• [Exercise description]: Reproduce word for word, from the entries below, the line with "You are a GUI", the line with "Οδηγοί (20, 2269)", and every line between them, and nothing more.

• [Data for this exercise]:

---+---

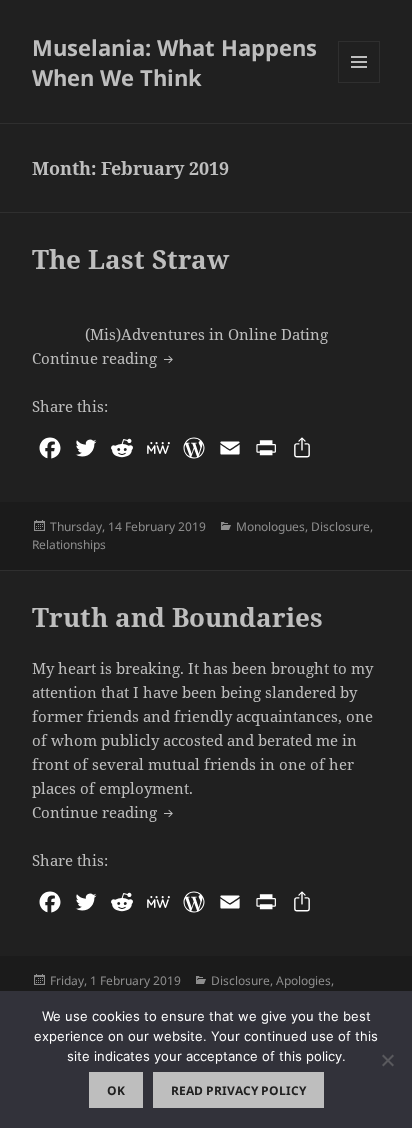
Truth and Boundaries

---+---

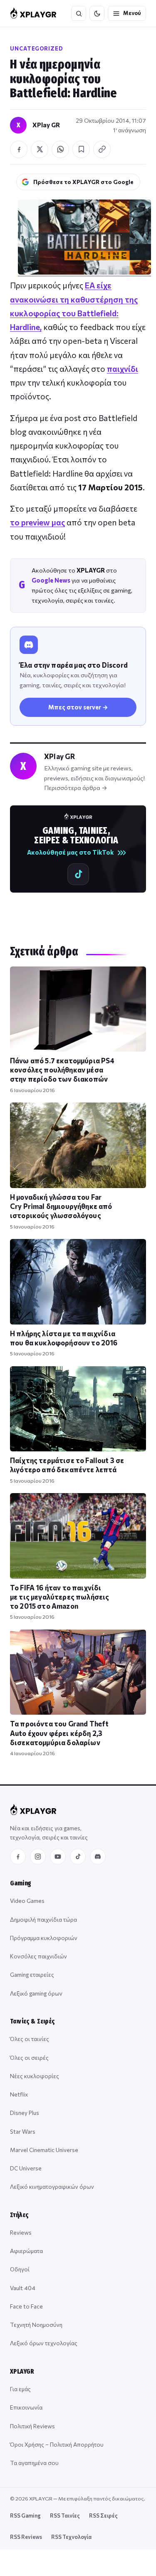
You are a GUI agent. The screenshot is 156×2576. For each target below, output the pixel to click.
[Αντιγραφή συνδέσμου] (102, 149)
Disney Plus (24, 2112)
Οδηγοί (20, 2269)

---+---

• [Response box]:
You are a GUI agent. The screenshot is 156×2576. For each target below, output the pixel to click.
[Αντιγραφή συνδέσμου] (102, 149)
Disney Plus (24, 2112)
Οδηγοί (20, 2269)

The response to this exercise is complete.